SOURCE DATA section start

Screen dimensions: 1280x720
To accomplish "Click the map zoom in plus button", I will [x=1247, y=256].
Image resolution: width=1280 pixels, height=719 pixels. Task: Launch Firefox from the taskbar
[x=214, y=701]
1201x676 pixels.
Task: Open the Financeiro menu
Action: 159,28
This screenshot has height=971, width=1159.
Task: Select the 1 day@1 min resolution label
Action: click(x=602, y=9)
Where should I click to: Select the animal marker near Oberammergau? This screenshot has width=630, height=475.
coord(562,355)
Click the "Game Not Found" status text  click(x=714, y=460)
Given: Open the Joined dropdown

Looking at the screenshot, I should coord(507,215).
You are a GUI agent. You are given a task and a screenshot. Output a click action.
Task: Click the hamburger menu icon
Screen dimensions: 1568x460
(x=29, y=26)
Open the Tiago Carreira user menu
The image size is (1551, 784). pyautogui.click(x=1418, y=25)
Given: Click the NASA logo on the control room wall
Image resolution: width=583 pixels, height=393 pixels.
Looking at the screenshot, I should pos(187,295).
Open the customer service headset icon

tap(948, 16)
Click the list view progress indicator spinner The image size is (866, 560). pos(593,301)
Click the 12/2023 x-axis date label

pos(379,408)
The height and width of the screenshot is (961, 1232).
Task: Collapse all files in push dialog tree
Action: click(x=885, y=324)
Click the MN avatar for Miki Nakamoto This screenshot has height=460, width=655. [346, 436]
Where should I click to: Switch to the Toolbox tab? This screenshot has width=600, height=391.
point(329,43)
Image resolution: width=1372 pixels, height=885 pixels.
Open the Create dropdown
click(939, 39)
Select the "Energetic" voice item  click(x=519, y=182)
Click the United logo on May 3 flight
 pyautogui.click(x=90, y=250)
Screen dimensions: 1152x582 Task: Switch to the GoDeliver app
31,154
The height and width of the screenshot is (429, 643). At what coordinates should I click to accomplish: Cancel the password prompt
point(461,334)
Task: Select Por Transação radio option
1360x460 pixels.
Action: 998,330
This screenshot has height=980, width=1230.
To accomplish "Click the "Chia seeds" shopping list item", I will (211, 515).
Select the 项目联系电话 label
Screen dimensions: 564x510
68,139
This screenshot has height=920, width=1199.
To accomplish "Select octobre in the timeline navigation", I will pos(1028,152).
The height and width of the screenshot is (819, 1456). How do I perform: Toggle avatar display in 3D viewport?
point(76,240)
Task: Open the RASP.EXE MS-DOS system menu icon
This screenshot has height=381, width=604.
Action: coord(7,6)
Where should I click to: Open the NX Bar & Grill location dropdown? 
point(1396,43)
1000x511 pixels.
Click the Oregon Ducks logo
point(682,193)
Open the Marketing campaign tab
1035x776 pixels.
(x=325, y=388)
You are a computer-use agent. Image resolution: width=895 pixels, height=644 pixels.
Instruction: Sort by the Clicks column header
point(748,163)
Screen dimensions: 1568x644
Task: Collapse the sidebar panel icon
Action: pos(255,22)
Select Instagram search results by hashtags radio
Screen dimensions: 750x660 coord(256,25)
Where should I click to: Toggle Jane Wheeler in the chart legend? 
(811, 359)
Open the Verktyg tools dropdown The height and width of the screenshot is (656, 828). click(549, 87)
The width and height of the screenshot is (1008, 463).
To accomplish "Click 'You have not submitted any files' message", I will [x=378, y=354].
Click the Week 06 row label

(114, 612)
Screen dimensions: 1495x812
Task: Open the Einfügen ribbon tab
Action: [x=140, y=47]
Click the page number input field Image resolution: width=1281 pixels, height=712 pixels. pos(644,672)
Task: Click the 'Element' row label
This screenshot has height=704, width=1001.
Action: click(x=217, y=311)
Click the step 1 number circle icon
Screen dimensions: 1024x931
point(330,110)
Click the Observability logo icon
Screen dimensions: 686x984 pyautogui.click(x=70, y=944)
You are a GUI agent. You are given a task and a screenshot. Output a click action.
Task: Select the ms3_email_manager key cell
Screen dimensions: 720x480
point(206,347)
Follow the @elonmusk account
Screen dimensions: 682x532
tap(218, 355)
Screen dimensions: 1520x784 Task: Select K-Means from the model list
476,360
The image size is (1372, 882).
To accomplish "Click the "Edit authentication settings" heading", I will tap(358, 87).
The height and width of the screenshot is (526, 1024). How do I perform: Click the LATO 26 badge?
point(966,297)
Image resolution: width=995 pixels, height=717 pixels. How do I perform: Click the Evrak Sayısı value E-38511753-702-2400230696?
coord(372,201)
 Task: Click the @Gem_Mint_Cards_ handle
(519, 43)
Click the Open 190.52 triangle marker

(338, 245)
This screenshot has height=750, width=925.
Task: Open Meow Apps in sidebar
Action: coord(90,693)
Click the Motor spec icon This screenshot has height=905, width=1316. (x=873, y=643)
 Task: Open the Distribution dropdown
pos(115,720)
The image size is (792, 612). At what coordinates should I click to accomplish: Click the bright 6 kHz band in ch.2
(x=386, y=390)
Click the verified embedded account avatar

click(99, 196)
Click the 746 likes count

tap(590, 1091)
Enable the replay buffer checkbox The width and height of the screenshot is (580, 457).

SOURCE DATA section end

WHAT THE EXERCISE ASKS: Return word for word the lines above from the line with "1035x776 pixels." to the line with "Open the Verktyg", including both and leaving out all others.

PROBLEM SOLUTION:
1035x776 pixels.
(x=325, y=388)
You are a computer-use agent. Image resolution: width=895 pixels, height=644 pixels.
Instruction: Sort by the Clicks column header
point(748,163)
Screen dimensions: 1568x644
Task: Collapse the sidebar panel icon
Action: pos(255,22)
Select Instagram search results by hashtags radio
Screen dimensions: 750x660 coord(256,25)
Where should I click to: Toggle Jane Wheeler in the chart legend? 
(811, 359)
Open the Verktyg tools dropdown The height and width of the screenshot is (656, 828). click(549, 87)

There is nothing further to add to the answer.